Lower back injuries are a serious global problem, with back pain recently becoming the leading cause of disability worldwide. These injuries are especially common in stooped work occupations. Most of these injuries occur over time with exposure to repeated sub-acute stresses. Neuromuscular control dysfunction could predict injury, however injuries are almost never observed alongside this data. Therefore, no labels are available to identify important features that may be predictive of injury. While there are many individual differences in injury development, the conceptual population trend is that each individual’s injury tolerance decreases over time with repeated exposure, indicating a monotonic process.

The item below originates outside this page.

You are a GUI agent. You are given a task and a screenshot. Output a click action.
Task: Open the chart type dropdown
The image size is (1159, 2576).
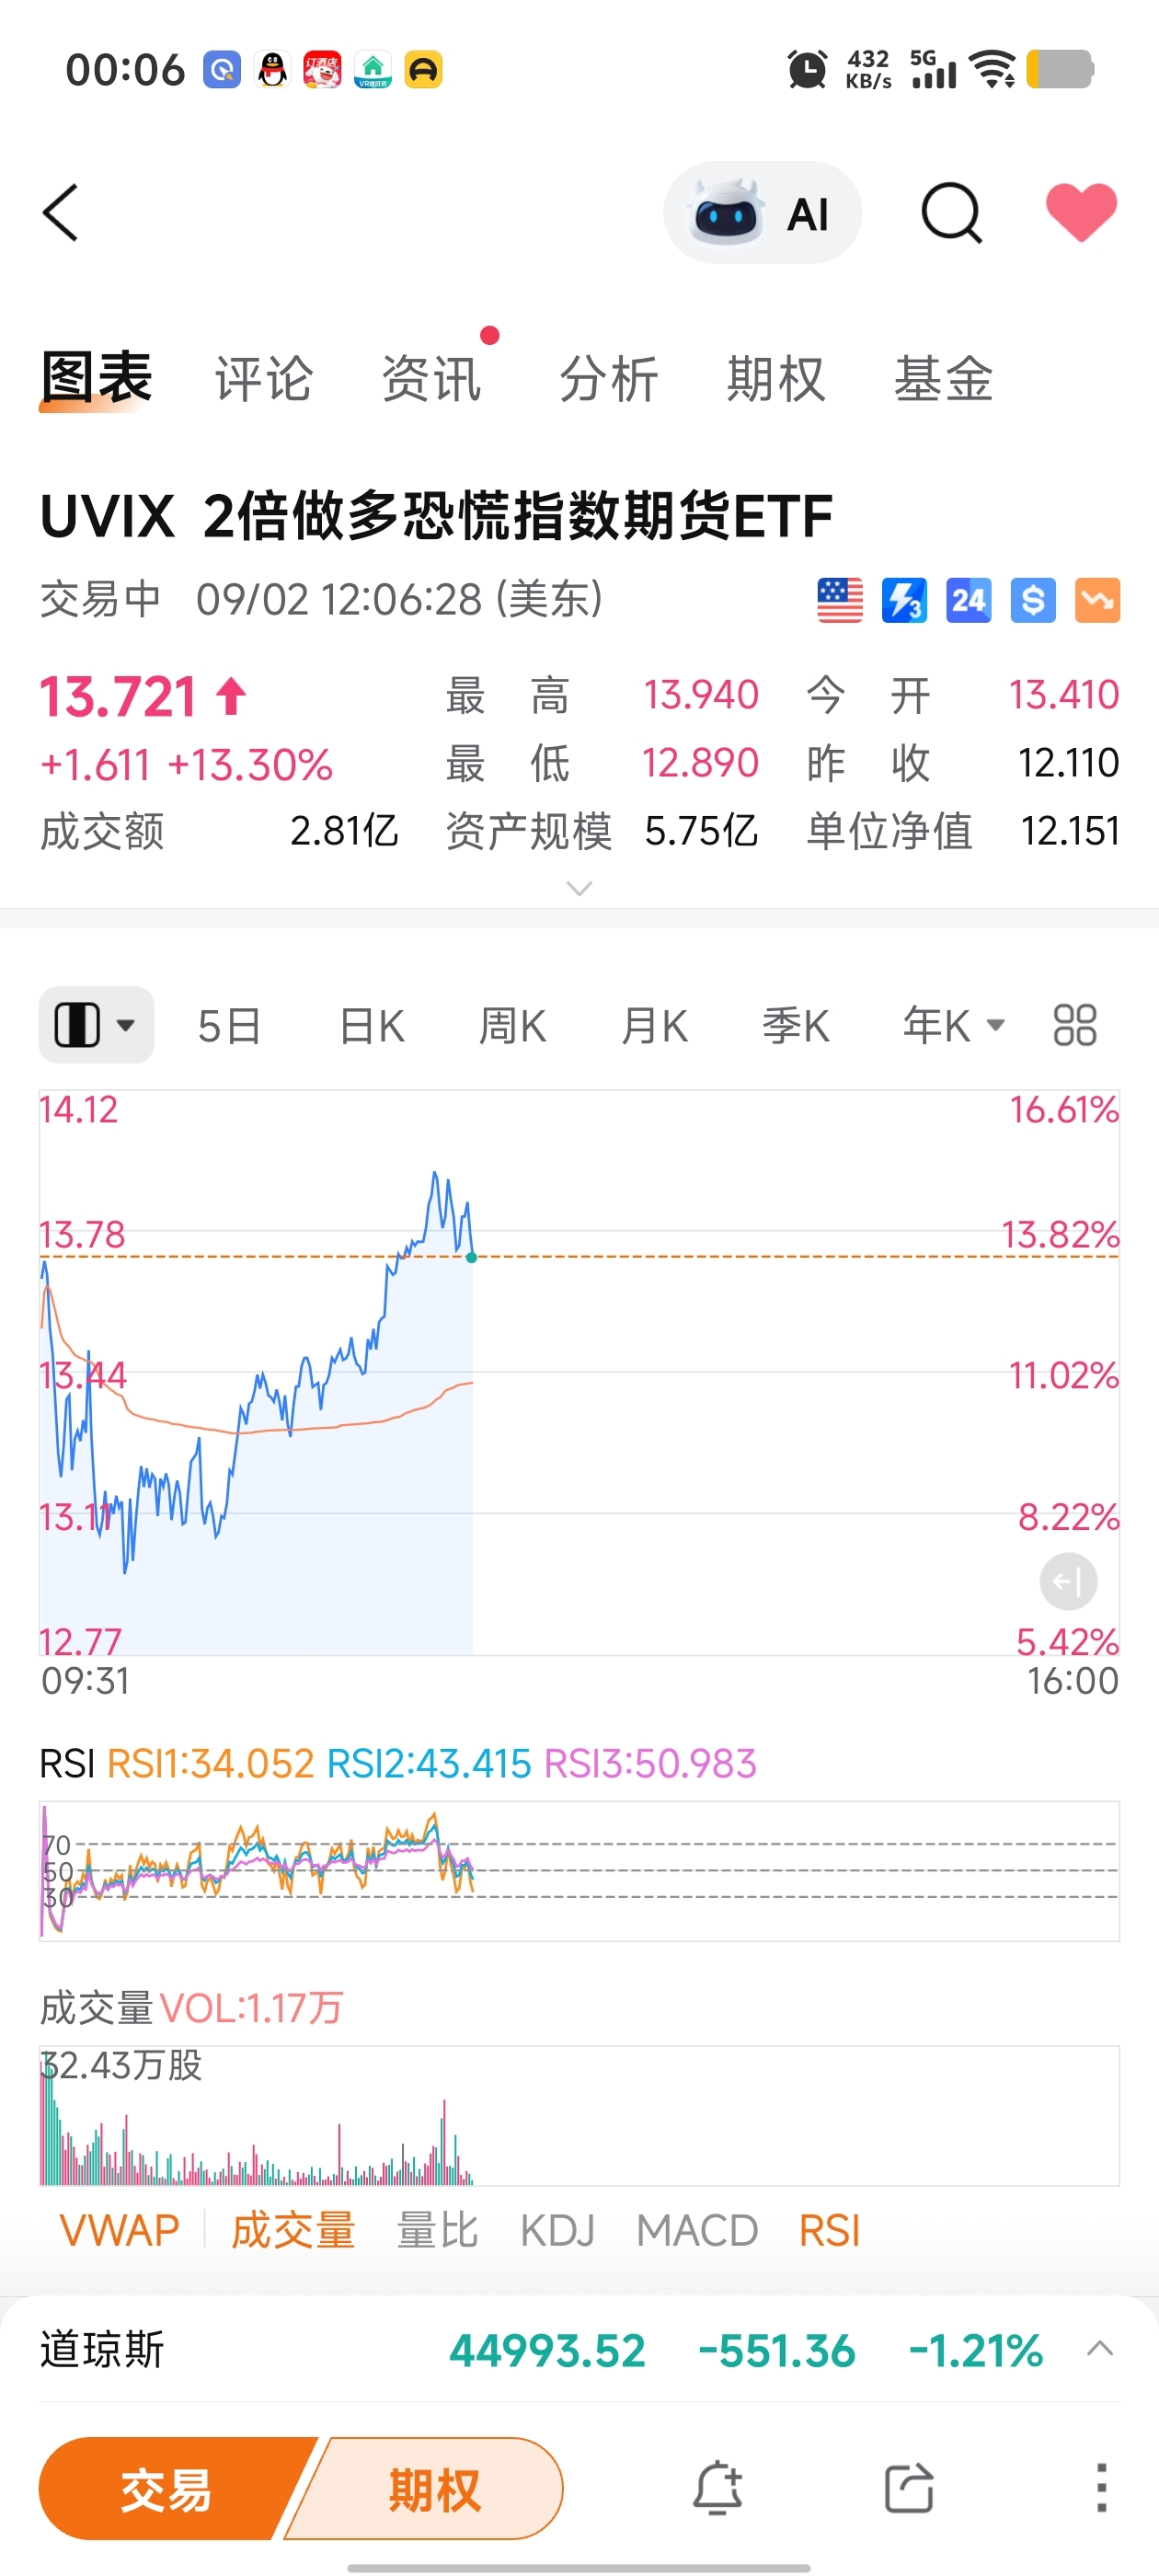[96, 1026]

This paper proposes a framework for identifying key features of injury using an unsupervised technique that exploits knowledge of injury aetiology by analysing which features contribute to the popular trend using weak monotonicity from data segmented by task repetitions. The feature selection framework also evaluates feature redundancy. The efficacy of the framework is demonstrated through data from on-site sheep shearers over one day using 17 wearable inertial measurement units and 16 surface electromyography (sEMG) sensors.
Consistent with literature, the results demonstrate sEMG features derived from the erector spinae and multifidus muscles are the most important indicators for lower back injury.
To evaluate the performance of the proposed population-trend based unsupervised feature selection technique, the self-reported fatigue information is treated as some ‘ground truth’ information so that this proposed technique can compare with 5 existing unsupervised feature selection techniques.
The proposed technique is shown to be the most consistent with the self-reported fatigue information, demonstrating the effectiveness of the proposed method.